The incident has generated a lot of talk across media. And yet, we seem to have missed the point. India's roads are one of the most dangerous in the world. An average of more than 4 lakh accidents is registered every year.
However, the only time we seem to sit up and take note is when a celebrity is involved.
Everyone wants to know who broke the rules. Eye witnesses said, the Alto was entering the highway from a side road when the cars collided. However, some reports claim that the car was being driven in the wrong direction. Permissible speed limit on national highways is 85kmph, but it is common for cars to speed upto 100-120kmph. That Hema Malini's Mercedes was over-speeding, is more or less a given.

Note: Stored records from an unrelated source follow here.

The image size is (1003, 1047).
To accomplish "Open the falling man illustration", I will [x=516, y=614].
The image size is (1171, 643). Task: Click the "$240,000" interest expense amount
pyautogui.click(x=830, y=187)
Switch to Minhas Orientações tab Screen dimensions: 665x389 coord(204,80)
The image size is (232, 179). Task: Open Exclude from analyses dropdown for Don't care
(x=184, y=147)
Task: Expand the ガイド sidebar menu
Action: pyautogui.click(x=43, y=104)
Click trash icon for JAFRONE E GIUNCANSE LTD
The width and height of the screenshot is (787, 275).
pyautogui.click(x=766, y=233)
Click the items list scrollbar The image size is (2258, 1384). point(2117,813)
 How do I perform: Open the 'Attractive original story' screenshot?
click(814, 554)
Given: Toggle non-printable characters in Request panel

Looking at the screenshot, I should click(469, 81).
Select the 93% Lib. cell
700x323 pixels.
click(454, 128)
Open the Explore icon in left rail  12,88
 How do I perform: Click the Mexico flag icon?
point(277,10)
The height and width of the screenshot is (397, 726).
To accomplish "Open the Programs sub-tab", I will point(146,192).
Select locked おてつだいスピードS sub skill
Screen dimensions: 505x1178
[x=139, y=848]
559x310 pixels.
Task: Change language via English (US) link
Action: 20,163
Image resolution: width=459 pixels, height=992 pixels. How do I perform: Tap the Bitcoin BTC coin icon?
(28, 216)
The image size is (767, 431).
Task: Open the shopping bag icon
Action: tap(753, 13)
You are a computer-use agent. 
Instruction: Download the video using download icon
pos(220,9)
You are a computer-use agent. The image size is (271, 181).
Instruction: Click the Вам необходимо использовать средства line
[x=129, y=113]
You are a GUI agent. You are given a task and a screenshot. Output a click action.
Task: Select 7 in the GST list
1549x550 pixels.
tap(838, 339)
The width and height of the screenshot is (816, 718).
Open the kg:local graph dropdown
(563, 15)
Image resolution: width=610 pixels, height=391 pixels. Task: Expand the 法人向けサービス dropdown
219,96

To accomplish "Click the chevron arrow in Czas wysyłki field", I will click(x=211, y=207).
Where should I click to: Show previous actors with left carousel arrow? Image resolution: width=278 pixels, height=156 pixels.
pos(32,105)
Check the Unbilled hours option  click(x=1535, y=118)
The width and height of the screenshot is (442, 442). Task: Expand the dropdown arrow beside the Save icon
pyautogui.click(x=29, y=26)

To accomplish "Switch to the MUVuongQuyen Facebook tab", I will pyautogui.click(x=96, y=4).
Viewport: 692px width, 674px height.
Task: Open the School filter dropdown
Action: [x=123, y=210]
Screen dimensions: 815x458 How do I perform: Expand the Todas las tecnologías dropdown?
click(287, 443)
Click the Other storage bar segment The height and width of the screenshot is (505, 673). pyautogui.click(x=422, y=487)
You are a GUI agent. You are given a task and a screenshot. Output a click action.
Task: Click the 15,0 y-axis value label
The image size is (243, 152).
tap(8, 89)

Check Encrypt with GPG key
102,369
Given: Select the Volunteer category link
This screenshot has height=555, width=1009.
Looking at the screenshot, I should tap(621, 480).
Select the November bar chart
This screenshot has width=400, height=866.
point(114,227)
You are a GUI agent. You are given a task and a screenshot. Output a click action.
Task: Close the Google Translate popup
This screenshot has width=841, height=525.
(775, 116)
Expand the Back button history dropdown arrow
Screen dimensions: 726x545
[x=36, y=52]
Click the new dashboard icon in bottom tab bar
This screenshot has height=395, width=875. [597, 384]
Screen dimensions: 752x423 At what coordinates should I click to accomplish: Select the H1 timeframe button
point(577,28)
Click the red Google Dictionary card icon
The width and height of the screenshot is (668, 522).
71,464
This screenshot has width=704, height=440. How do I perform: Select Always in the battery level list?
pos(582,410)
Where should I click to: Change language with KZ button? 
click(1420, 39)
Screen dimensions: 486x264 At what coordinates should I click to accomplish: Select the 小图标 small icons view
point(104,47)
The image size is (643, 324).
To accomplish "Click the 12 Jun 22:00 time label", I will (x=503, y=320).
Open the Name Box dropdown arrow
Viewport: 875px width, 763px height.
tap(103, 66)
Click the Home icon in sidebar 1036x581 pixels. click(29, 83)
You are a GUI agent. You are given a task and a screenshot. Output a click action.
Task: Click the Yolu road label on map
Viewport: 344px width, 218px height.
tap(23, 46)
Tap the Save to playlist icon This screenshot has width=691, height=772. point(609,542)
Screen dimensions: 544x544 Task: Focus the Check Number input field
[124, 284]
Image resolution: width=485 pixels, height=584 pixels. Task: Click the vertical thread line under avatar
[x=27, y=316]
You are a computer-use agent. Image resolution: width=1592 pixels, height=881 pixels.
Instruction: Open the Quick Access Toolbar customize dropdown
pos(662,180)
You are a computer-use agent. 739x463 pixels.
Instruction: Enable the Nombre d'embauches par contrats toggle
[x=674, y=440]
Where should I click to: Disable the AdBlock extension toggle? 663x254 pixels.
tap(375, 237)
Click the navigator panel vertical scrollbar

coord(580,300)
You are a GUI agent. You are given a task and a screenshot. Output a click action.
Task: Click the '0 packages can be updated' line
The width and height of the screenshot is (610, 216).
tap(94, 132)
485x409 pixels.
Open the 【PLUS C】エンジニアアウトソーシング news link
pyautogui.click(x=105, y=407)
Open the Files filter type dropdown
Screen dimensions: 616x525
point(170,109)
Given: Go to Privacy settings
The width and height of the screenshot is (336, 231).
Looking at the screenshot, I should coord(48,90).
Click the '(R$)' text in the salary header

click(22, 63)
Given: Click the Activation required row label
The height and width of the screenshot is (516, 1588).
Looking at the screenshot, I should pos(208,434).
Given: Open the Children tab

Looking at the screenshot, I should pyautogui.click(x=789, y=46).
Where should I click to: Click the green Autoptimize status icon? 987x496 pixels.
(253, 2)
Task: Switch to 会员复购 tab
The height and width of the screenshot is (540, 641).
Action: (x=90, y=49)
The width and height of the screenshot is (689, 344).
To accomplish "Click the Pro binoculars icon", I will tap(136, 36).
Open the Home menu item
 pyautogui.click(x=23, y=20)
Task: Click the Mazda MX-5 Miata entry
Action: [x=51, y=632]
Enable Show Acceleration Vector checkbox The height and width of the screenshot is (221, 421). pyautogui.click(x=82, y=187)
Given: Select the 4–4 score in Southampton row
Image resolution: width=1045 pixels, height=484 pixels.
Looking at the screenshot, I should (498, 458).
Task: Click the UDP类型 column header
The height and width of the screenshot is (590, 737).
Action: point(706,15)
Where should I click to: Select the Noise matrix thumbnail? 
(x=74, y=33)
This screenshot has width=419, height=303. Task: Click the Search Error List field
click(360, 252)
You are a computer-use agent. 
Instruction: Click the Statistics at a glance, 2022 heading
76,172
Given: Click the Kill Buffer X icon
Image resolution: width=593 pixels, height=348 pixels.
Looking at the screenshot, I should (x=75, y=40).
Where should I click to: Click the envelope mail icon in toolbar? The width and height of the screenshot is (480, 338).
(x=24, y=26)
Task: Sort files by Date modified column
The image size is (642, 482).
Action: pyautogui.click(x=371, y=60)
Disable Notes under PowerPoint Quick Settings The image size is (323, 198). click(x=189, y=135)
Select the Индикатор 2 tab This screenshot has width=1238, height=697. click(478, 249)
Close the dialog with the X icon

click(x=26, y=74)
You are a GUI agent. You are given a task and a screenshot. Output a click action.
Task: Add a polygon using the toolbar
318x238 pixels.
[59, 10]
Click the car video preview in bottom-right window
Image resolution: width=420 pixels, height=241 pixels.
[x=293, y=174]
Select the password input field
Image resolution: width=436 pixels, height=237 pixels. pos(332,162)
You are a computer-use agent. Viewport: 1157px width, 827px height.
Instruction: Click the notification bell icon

The victim's father had earlier mentioned in a statement that the child was sitting in her mother's lap. Of the children who die in India every day, 16 lose their lives as passengers of motor vehicles. The process to make Child Restraint System (CRS) compulsory was introduced in 2014. However, nothing concrete has come of it, as yet.
'Hema Malini never enquired about our child.'
The accident occurred around 9pm on 2 July. After the crash, Hema Malini, her driver, and two of her aides, were taken to Jaipur in a passer-by's car. The family was enraged by the fact that the actress did not even enquire about their condition. Morally, as an MP and as the owner of the car, she should have helped the family. But those of us who have been in a situation like this, know that self-preservation comes as the first instinct.
Immediately after the accident, all attention was on the actress. A media circus had assembled outside the Fortis Hospital in Jaipur. As the actress walked in, frenzied camerapersons breathlessly took shots of her blood soaked face. Had she been left on the road in an injured state, it is unlikely that either party could've reached help on time.
While we accuse Hema Malini of VIP apathy, could we, perhaps be accused of VIP racism?